Au Carreau du Temple à Paris, le succès de la foire, devenue le rendez-vous incontournable des collectionneurs et amateurs de dessin contemporain, pousse de plus en plus de galeries à s’intéresser à une pratique longtemps laissée marginale.
Il n’est pas si loin le temps où le dessin était considéré comme une étape préparatoire à un tableau, une esquisse sur laquelle l’artiste jetait ses idées sur le papier, sans susciter beaucoup d’intérêt auprès des galeristes et des collectionneurs. Christine Phal, présidente de Drawing Now, se souvient qu’à l’ouverture de sa galerie en 1990 à Paris, « le dessin, qu’on montrait dans la réserve de la galerie, était réservé à quelques initiés. Aujourd’hui, il y a un développement fort autour du dessin qui se traduit par une présence permanente dans les galeries ». Une prouesse opérée en partie grâce au succès de Drawing Now qui a su attirer plus de 20 000 visiteurs lors de sa dernière édition et inscrire le dessin comme une œuvre à part entière.
Éléonore Chatin, directrice de la Galerie Catherine Putman spécialisée dans les œuvres sur papier, confirme l’évolution du rapport du collectionneur au dessin. « Lorsque la galerie a ouvert son nouvel espace rue Quincampoix à Paris, en 2005, le dessin d’artiste contemporain n’était pas tellement montré. C’était hypermarginal et moins cher que le reste », détaille-t-elle. Galeriste historique de la foire, elle constate aujourd’hui et sans amertume que « depuis dix ans, avec Drawing Now, les galeries se sont mises à faire des expos de dessin », signe que le médium est de plus en plus apprécié.
Ainsi, sur 72 galeries en 2017, 20 % participent pour la première fois au salon. C’est le cas de la Galerie Karsten Greve qui présente les dessins de Raúl Illarramendi, Leiko Ikemura, Manish Nai et Claire Morgan. Cette dernière, connue pour ses installations mariant taxidermie et compositions géométriques, présente des dessins préparatoires et des œuvres réalisées à partir des résidus naturels, plumes ou poils, de ses animaux naturalisés. Compter entre 3 500 et 20 000 euros pour acquérir l’une de ses pièces sur le stand. Autre grande galerie à faire son entrée dans la foire, la galerie suisse Art Bärtschi & Cie rassemble une série d’œuvres de Not Vital (né en 1948) allant jusqu’à 60 000 euros, alors que se tiendra au même moment une grande exposition de l’artiste à la Galerie Thaddaeus Ropac à Pantin.
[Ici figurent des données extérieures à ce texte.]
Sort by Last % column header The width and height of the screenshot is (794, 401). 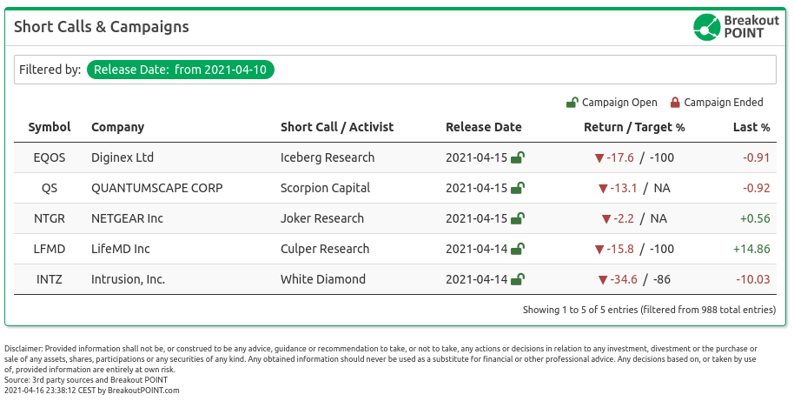[x=751, y=127]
De l’amateur occasionnel au collectionneur averti
« Cette appétence pour le dessin est en lien avec l’air du temps », reste convaincue la directrice de la Galerie Putman. « L’immédiateté jugée sincère, la discrétion et la précision du dessin sont valorisées aujourd’hui par les collectionneurs », poursuit-elle. À une époque où les œuvres tapageuses et démonstratives sont de moins en moins convoitées, le dessin fait figure d’œuvre privilégiée pour se rapprocher de l’intimité du geste d’un artiste, à des prix souvent accessibles. La Galerie Putman présente ainsi sur son stand une série de paysages énigmatiques réalisés au stylo à bille et à l’encre par Frédéric Poincelet (à partir de 1 300 euros).
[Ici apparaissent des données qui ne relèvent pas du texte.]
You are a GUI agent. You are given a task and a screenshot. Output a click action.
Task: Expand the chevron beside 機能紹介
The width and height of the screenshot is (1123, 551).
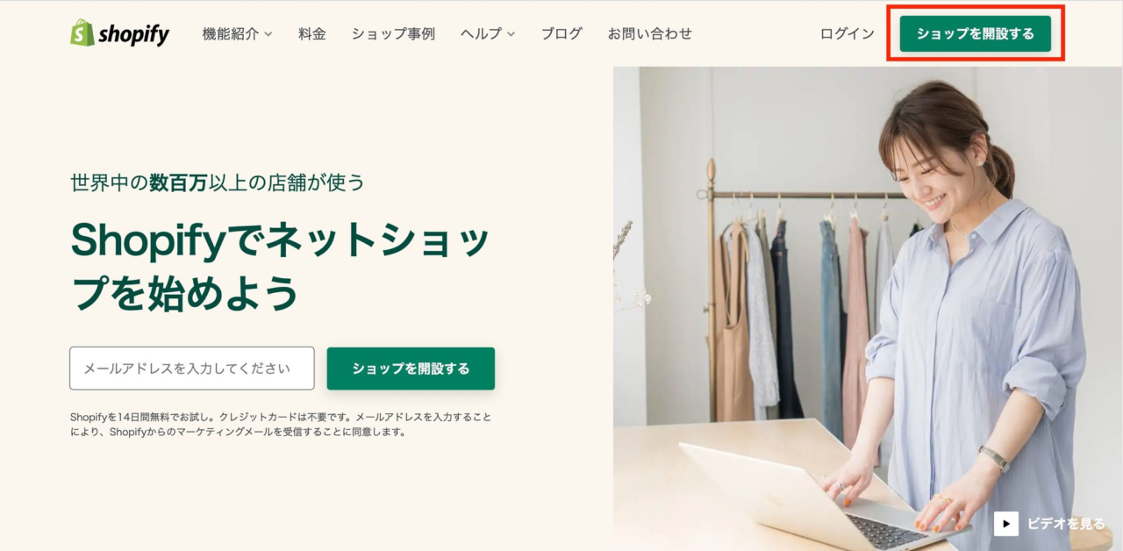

Si le dessin est en général l’occasion pour un jeune collectionneur de franchir le pas en s’offrant sa première œuvre d’art, il peut aussi atteindre des prix élevés en fonction de la notoriété de l’artiste. Ainsi, depuis 2016, une section baptisée « Master Now » rassemble une sélection de dessins contemporains considérés comme des chefs-d’œuvre par une dizaine de galeries. « En 2016, pour Master Now, tout a été vendu », se réjouit la présidente de la foire qui poursuit : « C’est tout l’enjeu de Drawing Now : on peut à la fois y découvrir de jeunes artistes dans la section Émergence avec des dessins entre 1 000 et 3 000 euros et faire l’acquisition d’œuvres majeures à 40 000 euros. »
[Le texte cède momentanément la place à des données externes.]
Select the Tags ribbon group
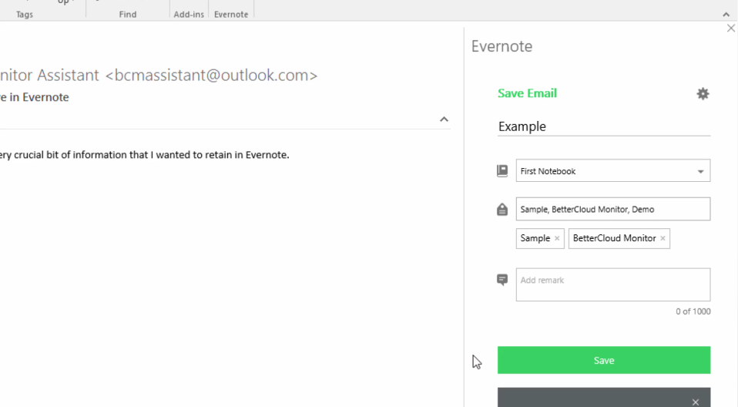This screenshot has height=407, width=738. (x=25, y=15)
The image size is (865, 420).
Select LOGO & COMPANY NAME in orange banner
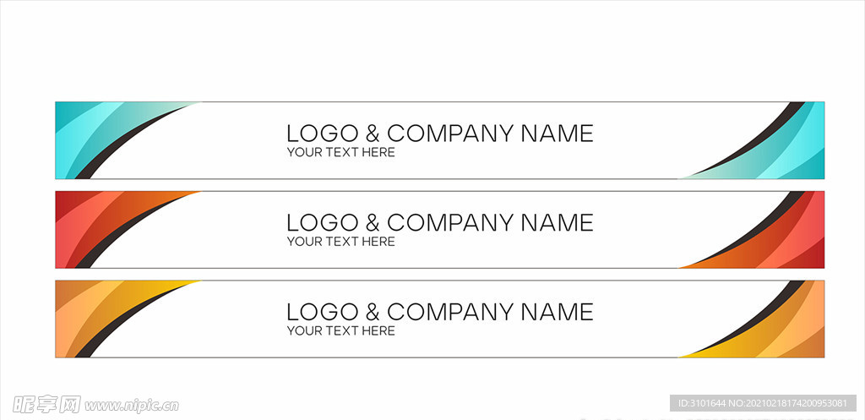[439, 313]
La Galerie Backslash, qui participe pour la troisième fois à Drawing Now dans la section Émergence, se félicite de ce mélange des genres. La section fondée sur le principe du solo show en échange d’un stand à moindre coût est l’occasion pour Backslash de proposer des accrochages audacieux à ses artistes. « Cette année, nous avons demandé à Thomas Lévy-Lasne de réaliser deux grandes aquarelles pour les imprimer en all-over sur les murs du stand », se félicite Delphine Guillaud, codirectrice de la galerie. L’artiste, à la notoriété grandissante, présente une série de vingt-cinq aquarelles autour de la fête, à 1 500 euros chacune. En attirant un large public composé de professionnels de l’art, d’amateurs d’art et de collectionneurs occasionnels et chevronnés, « Drawing Now a conduit des galeries comme Georges-Philippe et Nathalie Vallois ou Loevenbruck à accorder au dessin une attention plus appuyée », souligne Philippe Piguet, directeur artistique du salon [et collaborateur à L’Œil]. Si Drawing Now est apprécié des galeristes, il l’est tout autant des artistes car non seulement la foire leur donne l’opportunité de produire des pièces qui n’ont encore jamais été vues ailleurs pour 80 % des cas, mais elle incite aussi les galeristes à présenter des créateurs comme Vanessa Beecroft (Galerie Lia Rumma avec Caroline Smulders), davantage identifiée à la performance, ou Philippe Cognée (Galerie Oniris-Florent Paumelle) à la peinture, et à montrer une autre facette de leur talent.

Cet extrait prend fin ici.